*** Begin section ***
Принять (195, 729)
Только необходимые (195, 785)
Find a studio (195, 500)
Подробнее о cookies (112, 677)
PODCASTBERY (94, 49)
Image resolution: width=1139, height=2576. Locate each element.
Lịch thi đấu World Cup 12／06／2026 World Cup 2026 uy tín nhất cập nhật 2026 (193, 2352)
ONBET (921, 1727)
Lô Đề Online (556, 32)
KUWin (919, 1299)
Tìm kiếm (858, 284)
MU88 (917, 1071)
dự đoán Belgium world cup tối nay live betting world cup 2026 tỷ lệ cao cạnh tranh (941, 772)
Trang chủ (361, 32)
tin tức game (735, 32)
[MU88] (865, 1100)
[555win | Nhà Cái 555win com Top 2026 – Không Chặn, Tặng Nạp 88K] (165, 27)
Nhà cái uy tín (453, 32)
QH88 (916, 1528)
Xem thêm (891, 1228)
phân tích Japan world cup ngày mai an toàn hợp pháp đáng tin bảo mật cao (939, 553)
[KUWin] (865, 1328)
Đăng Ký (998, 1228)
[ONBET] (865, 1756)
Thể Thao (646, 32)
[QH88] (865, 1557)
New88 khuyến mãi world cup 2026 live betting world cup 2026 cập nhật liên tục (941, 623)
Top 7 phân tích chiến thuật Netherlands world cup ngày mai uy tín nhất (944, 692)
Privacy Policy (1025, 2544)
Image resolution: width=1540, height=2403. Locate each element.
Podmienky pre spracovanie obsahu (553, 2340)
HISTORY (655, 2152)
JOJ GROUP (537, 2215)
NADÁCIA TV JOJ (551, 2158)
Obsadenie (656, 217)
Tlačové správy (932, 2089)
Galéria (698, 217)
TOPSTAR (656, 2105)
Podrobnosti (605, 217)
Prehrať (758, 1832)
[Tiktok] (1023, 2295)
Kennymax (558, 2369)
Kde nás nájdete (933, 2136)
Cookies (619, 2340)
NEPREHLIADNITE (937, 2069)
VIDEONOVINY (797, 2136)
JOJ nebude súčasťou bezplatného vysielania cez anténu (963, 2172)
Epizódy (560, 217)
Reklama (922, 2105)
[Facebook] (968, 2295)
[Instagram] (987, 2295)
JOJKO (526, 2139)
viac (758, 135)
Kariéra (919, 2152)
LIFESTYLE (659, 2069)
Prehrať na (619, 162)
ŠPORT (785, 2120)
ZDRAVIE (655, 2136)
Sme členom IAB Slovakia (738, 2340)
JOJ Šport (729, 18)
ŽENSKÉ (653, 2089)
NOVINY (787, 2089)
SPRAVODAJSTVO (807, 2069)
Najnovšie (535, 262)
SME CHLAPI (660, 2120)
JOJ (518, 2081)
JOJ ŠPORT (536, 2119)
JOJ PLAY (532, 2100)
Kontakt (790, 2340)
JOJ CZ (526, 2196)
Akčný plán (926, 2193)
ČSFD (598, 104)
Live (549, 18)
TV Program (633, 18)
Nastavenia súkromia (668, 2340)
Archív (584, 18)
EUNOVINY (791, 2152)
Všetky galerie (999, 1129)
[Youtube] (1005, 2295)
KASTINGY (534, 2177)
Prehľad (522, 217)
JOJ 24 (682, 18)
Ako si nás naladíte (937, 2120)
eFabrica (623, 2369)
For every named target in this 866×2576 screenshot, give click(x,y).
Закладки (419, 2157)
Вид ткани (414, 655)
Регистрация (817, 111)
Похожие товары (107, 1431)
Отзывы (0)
*** End section ***
Nothing in the listing should be left out; repeat it exactly.

*REPLY TO THE TASK:*
Принять (195, 729)
Только необходимые (195, 785)
Find a studio (195, 500)
Подробнее о cookies (112, 677)
PODCASTBERY (94, 49)
Image resolution: width=1139, height=2576. Locate each element.
Lịch thi đấu World Cup 12／06／2026 World Cup 2026 uy tín nhất cập nhật 2026 (193, 2352)
ONBET (921, 1727)
Lô Đề Online (556, 32)
KUWin (919, 1299)
Tìm kiếm (858, 284)
MU88 (917, 1071)
dự đoán Belgium world cup tối nay live betting world cup 2026 tỷ lệ cao cạnh tranh (941, 772)
Trang chủ (361, 32)
tin tức game (735, 32)
[MU88] (865, 1100)
[555win | Nhà Cái 555win com Top 2026 – Không Chặn, Tặng Nạp 88K] (165, 27)
Nhà cái uy tín (453, 32)
QH88 (916, 1528)
Xem thêm (891, 1228)
phân tích Japan world cup ngày mai an toàn hợp pháp đáng tin bảo mật cao (939, 553)
[KUWin] (865, 1328)
Đăng Ký (998, 1228)
[ONBET] (865, 1756)
Thể Thao (646, 32)
[QH88] (865, 1557)
New88 khuyến mãi world cup 2026 live betting world cup 2026 cập nhật liên tục (941, 623)
Top 7 phân tích chiến thuật Netherlands world cup ngày mai uy tín nhất (944, 692)
Privacy Policy (1025, 2544)
Image resolution: width=1540, height=2403. Locate each element.
Podmienky pre spracovanie obsahu (553, 2340)
HISTORY (655, 2152)
JOJ GROUP (537, 2215)
NADÁCIA TV JOJ (551, 2158)
Obsadenie (656, 217)
Tlačové správy (932, 2089)
Galéria (698, 217)
TOPSTAR (656, 2105)
Podrobnosti (605, 217)
Prehrať (758, 1832)
[Tiktok] (1023, 2295)
Kennymax (558, 2369)
Kde nás nájdete (933, 2136)
Cookies (619, 2340)
NEPREHLIADNITE (937, 2069)
VIDEONOVINY (797, 2136)
JOJ nebude súčasťou bezplatného vysielania cez anténu (963, 2172)
Epizódy (560, 217)
Reklama (922, 2105)
[Facebook] (968, 2295)
[Instagram] (987, 2295)
JOJKO (526, 2139)
viac (758, 135)
Kariéra (919, 2152)
LIFESTYLE (659, 2069)
Prehrať na (619, 162)
ŠPORT (785, 2120)
ZDRAVIE (655, 2136)
Sme členom IAB Slovakia (738, 2340)
JOJ Šport (729, 18)
ŽENSKÉ (653, 2089)
NOVINY (787, 2089)
SPRAVODAJSTVO (807, 2069)
Najnovšie (535, 262)
SME CHLAPI (660, 2120)
JOJ (518, 2081)
JOJ ŠPORT (536, 2119)
JOJ PLAY (532, 2100)
Kontakt (790, 2340)
JOJ CZ (526, 2196)
Akčný plán (926, 2193)
ČSFD (598, 104)
Live (549, 18)
TV Program (633, 18)
Nastavenia súkromia (668, 2340)
Archív (584, 18)
EUNOVINY (791, 2152)
Všetky galerie (999, 1129)
[Youtube] (1005, 2295)
KASTINGY (534, 2177)
Prehľad (522, 217)
JOJ 24 (682, 18)
Ako si nás naladíte (937, 2120)
eFabrica (623, 2369)
For every named target in this 866×2576 screenshot, give click(x,y).
Закладки (419, 2157)
Вид ткани (414, 655)
Регистрация (817, 111)
Похожие товары (107, 1431)
Отзывы (0)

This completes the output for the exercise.